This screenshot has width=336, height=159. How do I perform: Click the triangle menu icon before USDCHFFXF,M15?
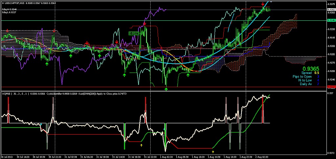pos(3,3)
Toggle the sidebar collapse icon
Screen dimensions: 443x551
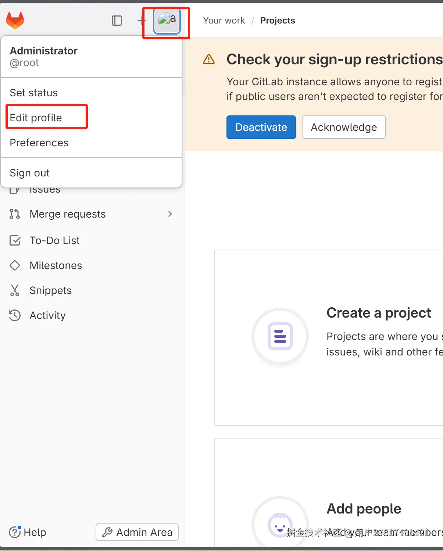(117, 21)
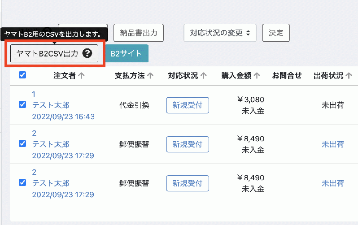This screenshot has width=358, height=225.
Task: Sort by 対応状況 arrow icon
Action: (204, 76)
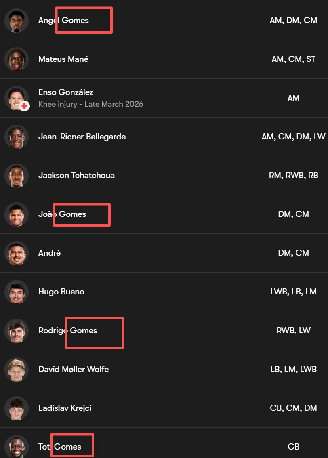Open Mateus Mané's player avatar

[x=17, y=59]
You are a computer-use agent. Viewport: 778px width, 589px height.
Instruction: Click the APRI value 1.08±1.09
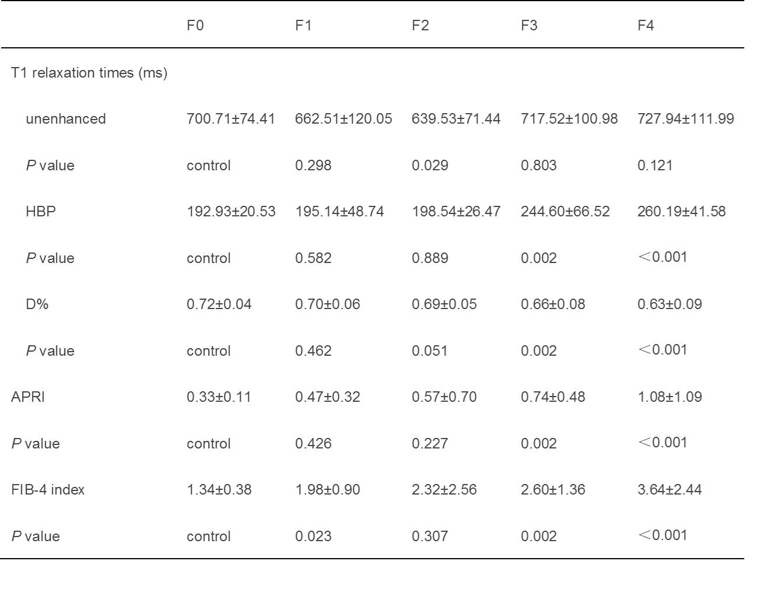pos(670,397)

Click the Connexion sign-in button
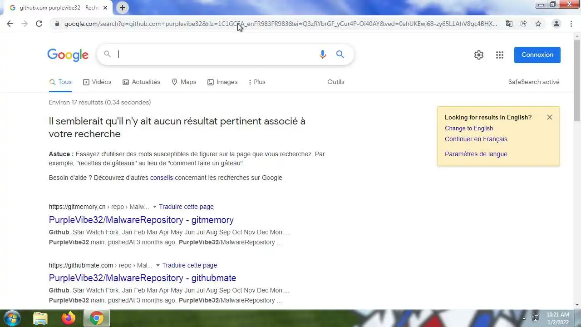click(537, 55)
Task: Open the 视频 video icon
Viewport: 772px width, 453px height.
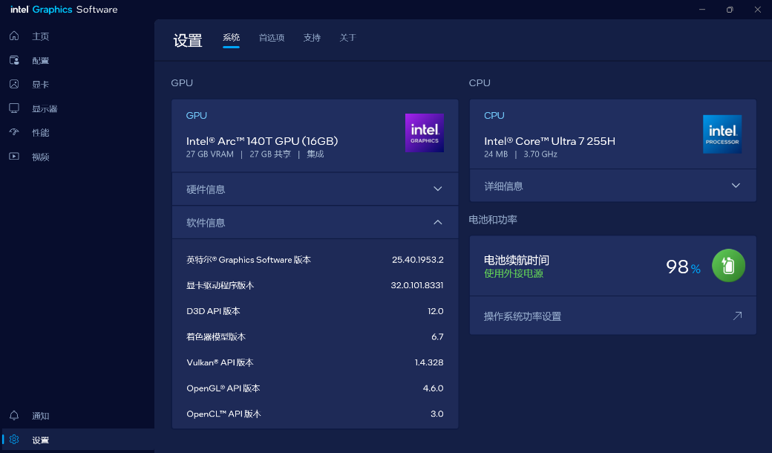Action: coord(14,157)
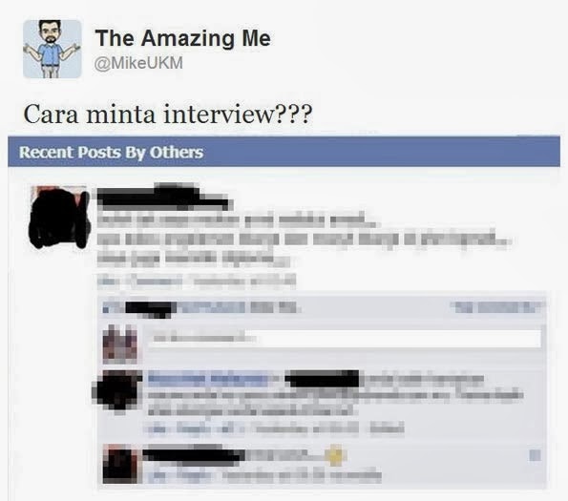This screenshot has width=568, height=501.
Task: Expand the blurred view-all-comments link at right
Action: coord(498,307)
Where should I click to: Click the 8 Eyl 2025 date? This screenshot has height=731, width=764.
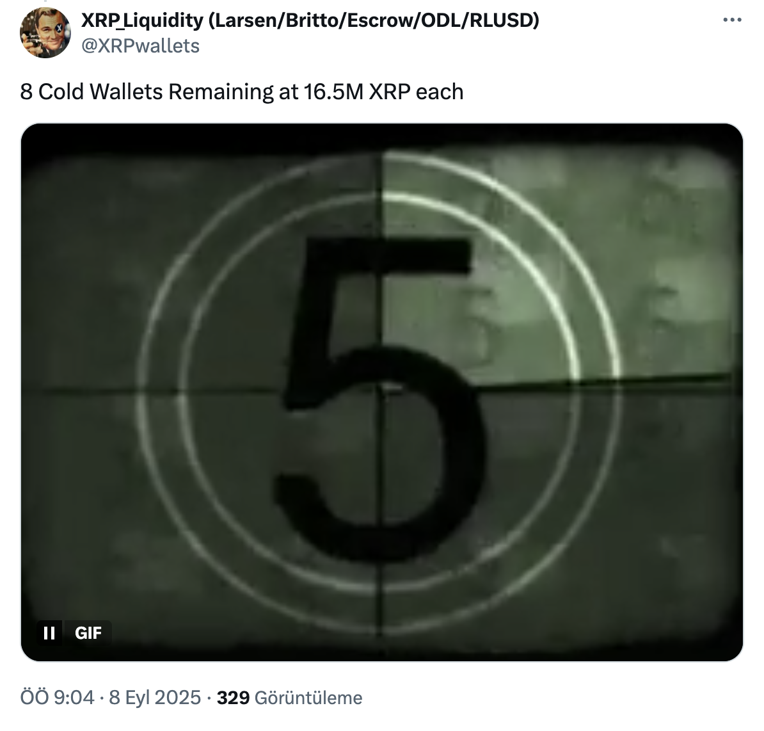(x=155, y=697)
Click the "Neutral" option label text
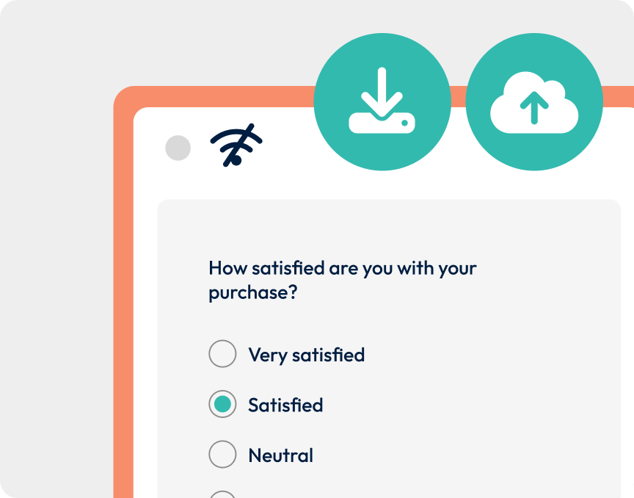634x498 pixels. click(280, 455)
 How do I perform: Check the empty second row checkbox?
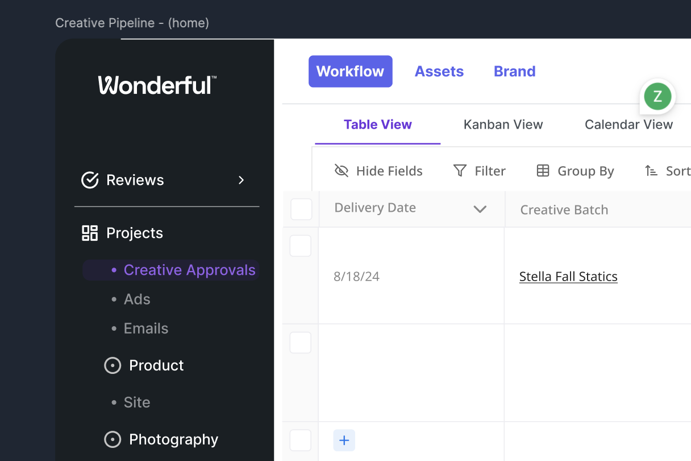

┄┄┄┄┄┄

WHAT TO DO - Write out again every line above exactly as given; the pictures do not belong in the copy.

OUTPUT -
This screenshot has width=336, height=159. How do I perform: Click the triangle menu icon before USDCHFFXF,M15?
pos(3,3)
Toggle the sidebar collapse icon
Screen dimensions: 443x551
(117, 21)
This screenshot has width=358, height=225.
Task: Sort by 対応状況 arrow icon
Action: (204, 76)
Open Mateus Mané's player avatar

[x=17, y=59]
You are a computer-use agent. Viewport: 778px width, 589px height.
Instruction: Click the APRI value 1.08±1.09
pos(670,397)

Click the Connexion sign-in button
click(537, 55)
Task: Open the 视频 video icon
Viewport: 772px width, 453px height.
Action: coord(14,157)
This screenshot has width=568, height=501.
Task: Expand the blurred view-all-comments link at right
Action: coord(498,307)
Where should I click to: Click the 8 Eyl 2025 date? This screenshot has height=731, width=764.
(x=155, y=697)
Click the "Neutral" option label text
634x498 pixels. click(280, 455)
 How do I perform: Check the empty second row checkbox?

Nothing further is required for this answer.